Splitting training and inference into separate chips is a meaningful architectural bet. Until now, most accelerators — including Nvidia's H100 and B200 — are sold as general-purpose AI chips that do both. Google's thesis is that the agentic era shifts the economic center of gravity to inference: many concurrent agents, each making long sequences of small model calls, where latency and memory bandwidth matter more than raw training throughput. A chip tuned specifically for that workload can cut cost per token enough to change which applications are economic to run at scale.

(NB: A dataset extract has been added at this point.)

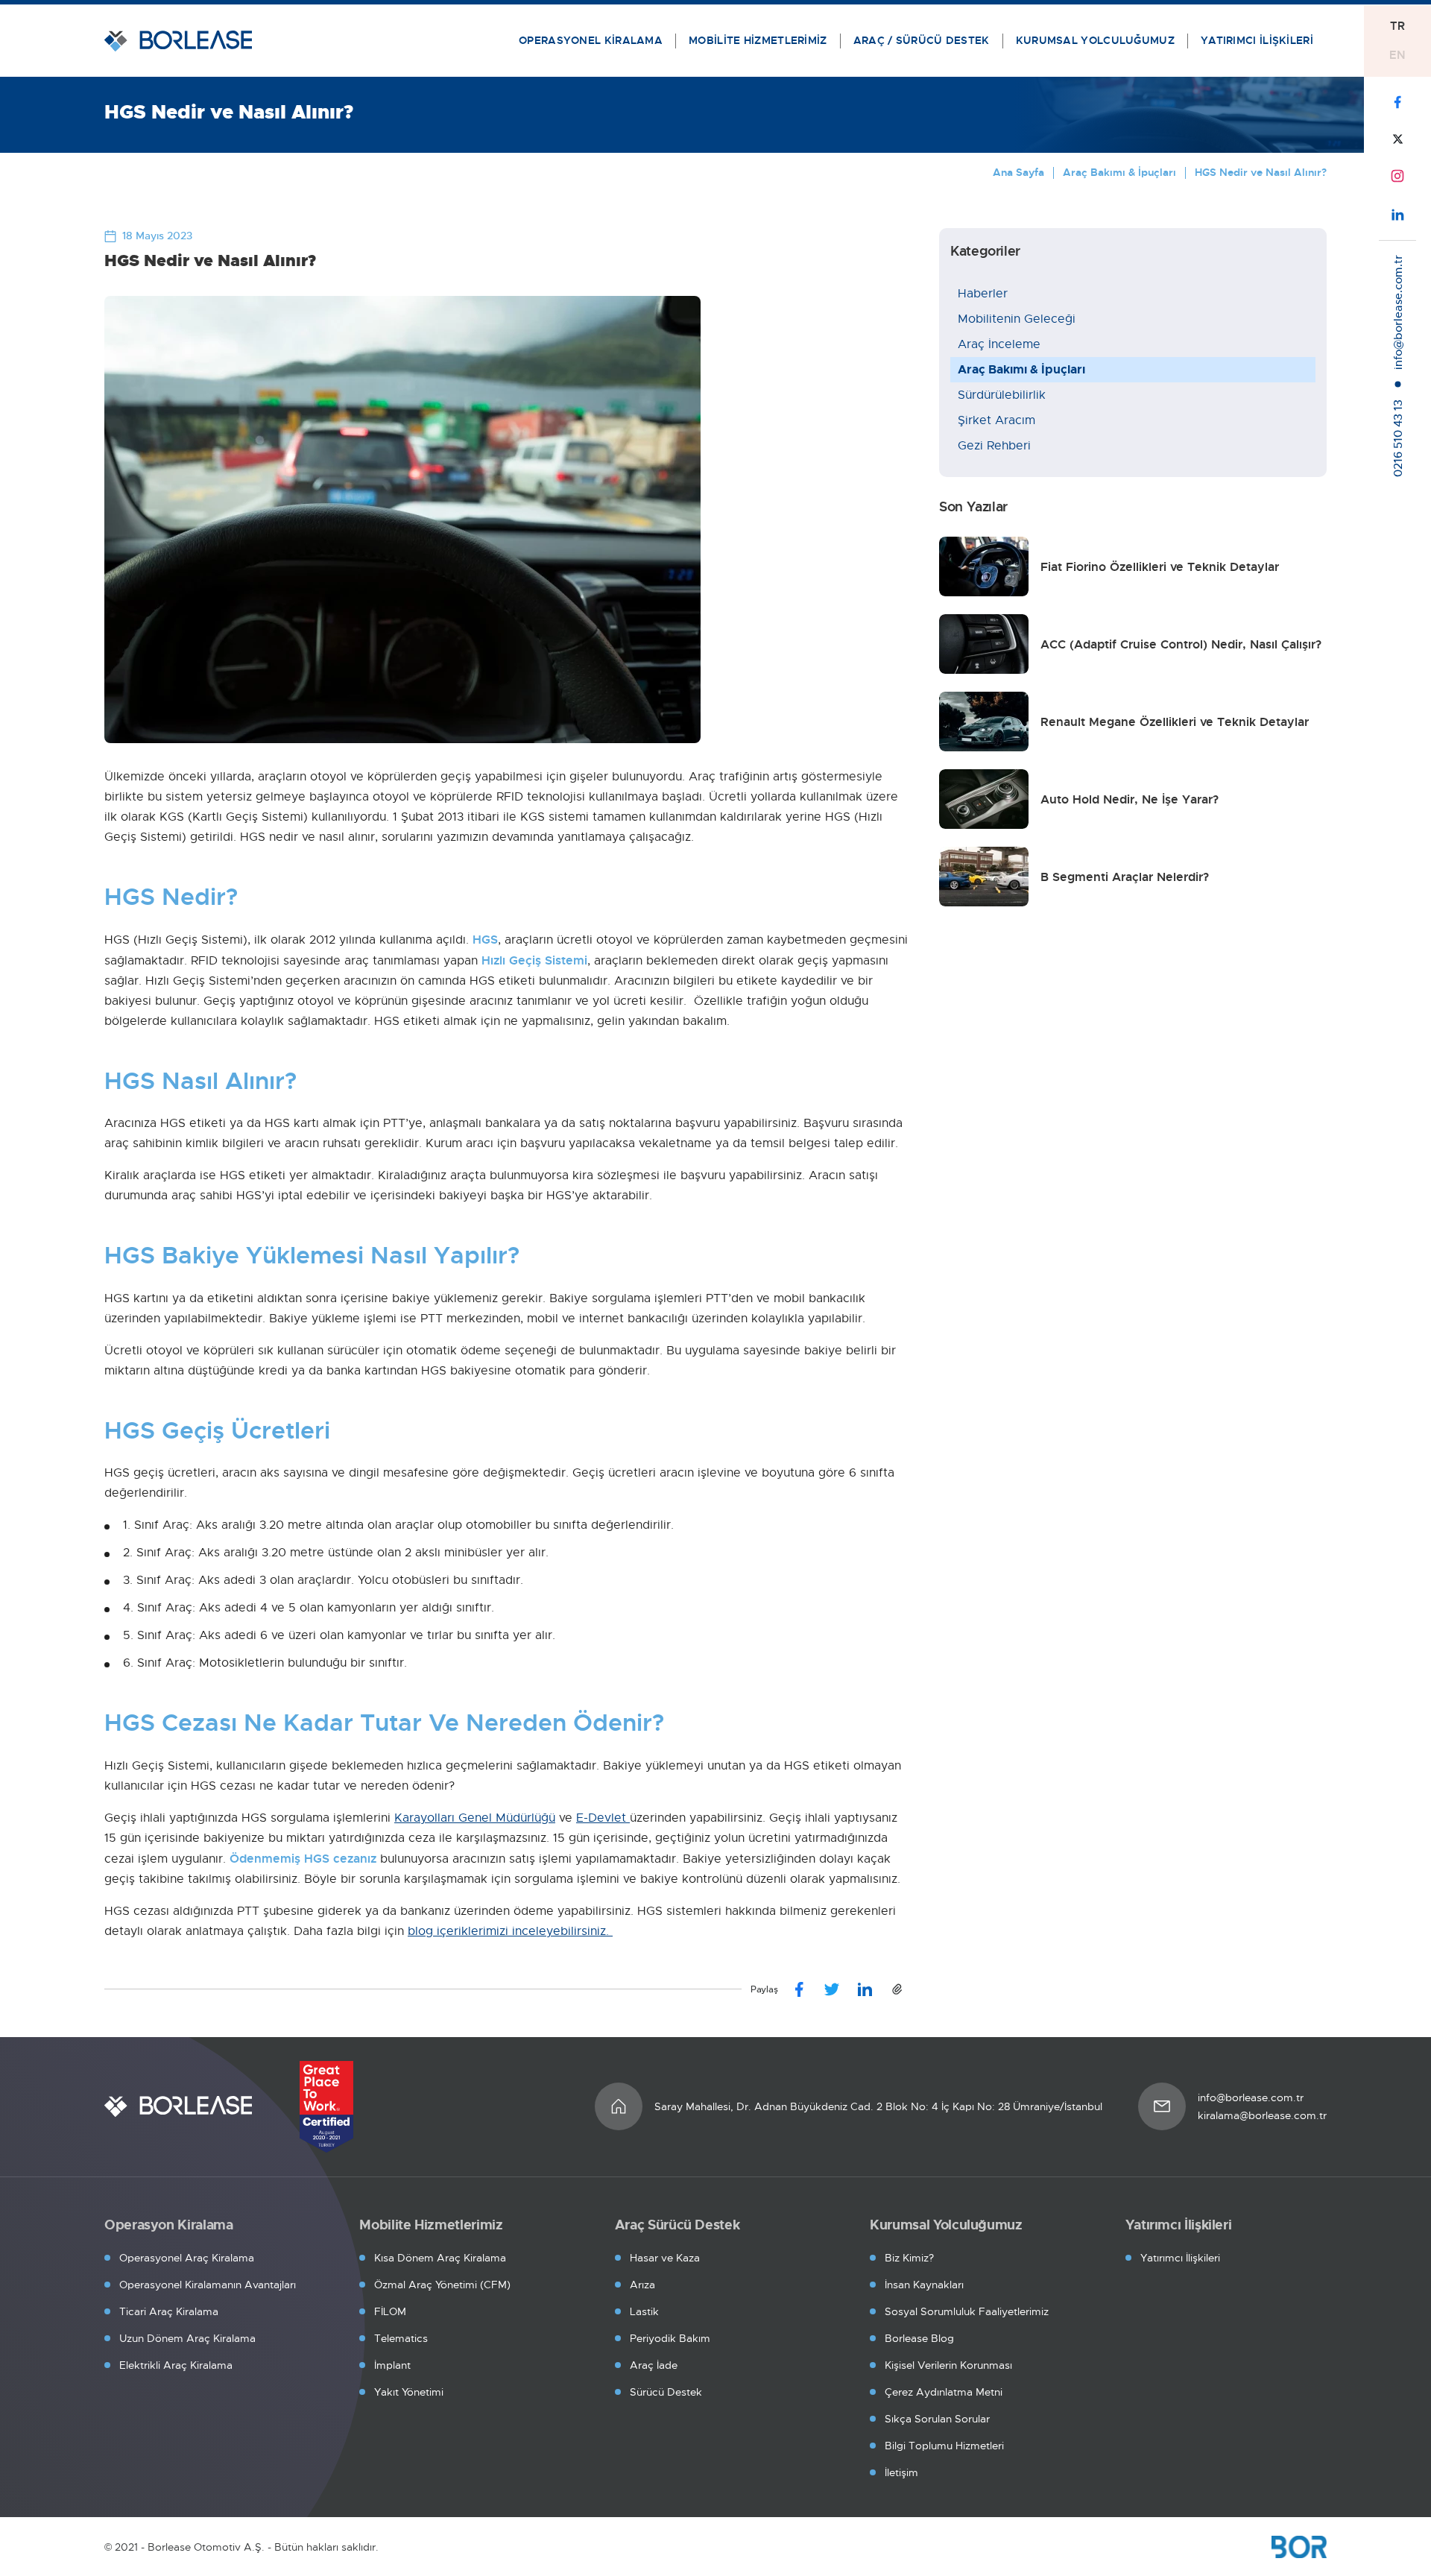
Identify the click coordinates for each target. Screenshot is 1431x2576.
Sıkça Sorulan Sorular (937, 2418)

The announcement lands in a year when AI hardware spending has become the dominant line item for hyperscalers and Nvidia's margins have drawn investor scrutiny. Google is one of the very few companies with both the silicon design capability and the data-center scale to run its own chips in production — Amazon has Trainium and Inferentia, Microsoft has Maia, and Meta has MTIA. The TPU 8t/8i launch tightens the competitive picture: three of the four largest AI buyers now have credible in-house alternatives to Nvidia for at least part of their workload, which matters for pricing power across the whole industry.
For learners: custom silicon is no longer a curiosity — it is a strategic moat. If you are studying machine learning, understanding how memory hierarchy, interconnect topology, and precision formats shape what a chip can do well is increasingly valuable. The same model runs very differently on a TPU pod, a Hopper GPU, and an Apple Neural Engine, and the differences are not subtle. Chip-aware ML engineering is a career track that barely existed five years ago and is now in short supply.